Reaching 99% accuracy is less about a single breakthrough and more about getting a chain of small things right — from the model architecture to the unglamorous post-processing that makes a transcript readable.
When people ask how transcription "works," they usually picture one model that hears audio and types words. In practice, an accurate transcript is the output of several stages working together, each cleaning up what the previous one left behind.
The pipeline, end to end
Every file you upload moves through four stages before you ever see a word of text:
- Acoustic model — converts the raw waveform into phonemes and words.
- Language model — uses context to resolve homophones and punctuation.
- Diarization — segments the audio by speaker before labelling each line.
- Post-processing — restores casing, numbers and formatting.
Why speaker labels matter
A wall of text is hard to use. Splitting dialogue by speaker turns a raw transcript into something you can actually skim, quote and edit. Diarization runs before labelling, so each line carries both a timestamp and a speaker tag.

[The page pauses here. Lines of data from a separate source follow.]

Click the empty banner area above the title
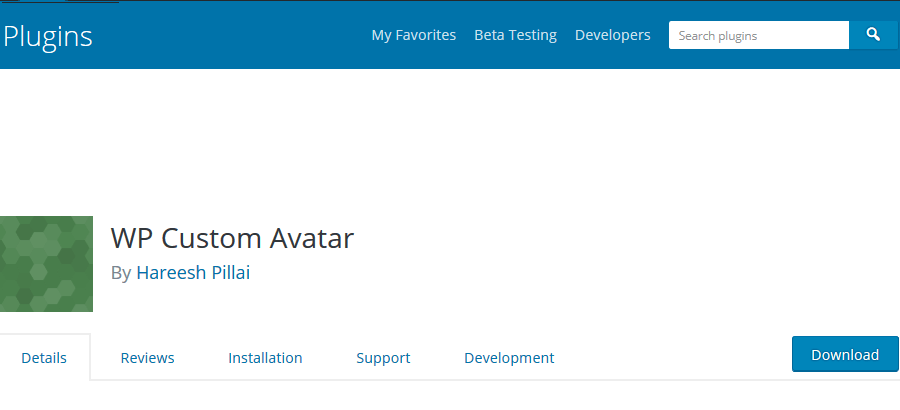900x410 pixels. pos(450,141)
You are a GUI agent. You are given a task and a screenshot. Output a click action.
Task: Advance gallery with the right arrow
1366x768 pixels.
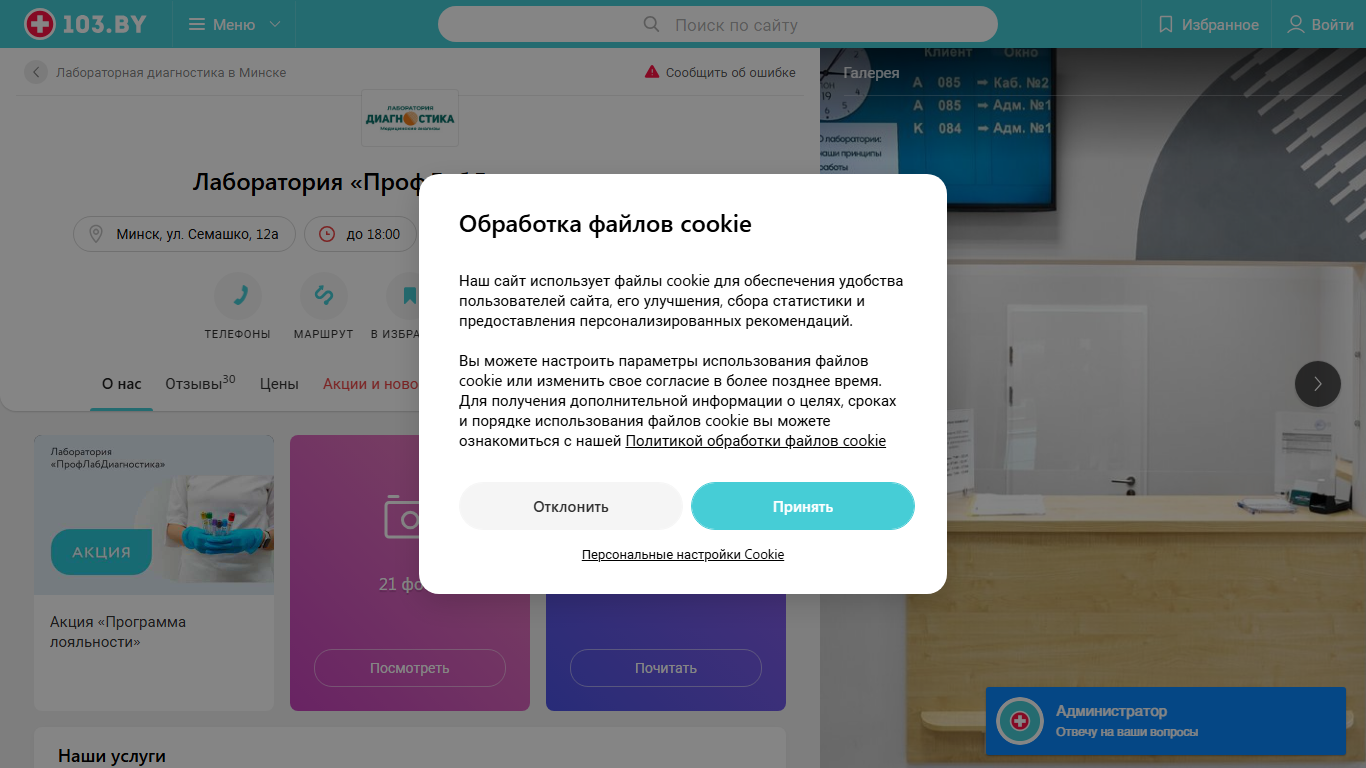1318,384
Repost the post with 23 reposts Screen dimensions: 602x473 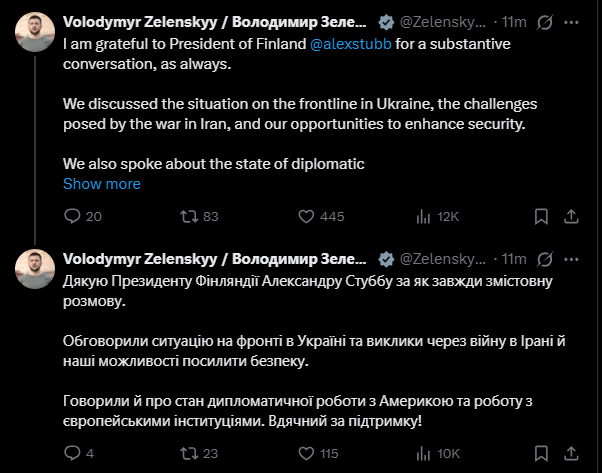[x=187, y=453]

Accuracy is what gets you in the door. Structure — speakers, timestamps, clean formatting — is what makes a transcript worth keeping.
Where we go next
The remaining gains are in the hard cases: heavy accents, overlapping speech and low-quality recordings. We are training on more diverse audio and improving how the model recovers when two people talk at once — the situations where a transcript is most useful and hardest to get right.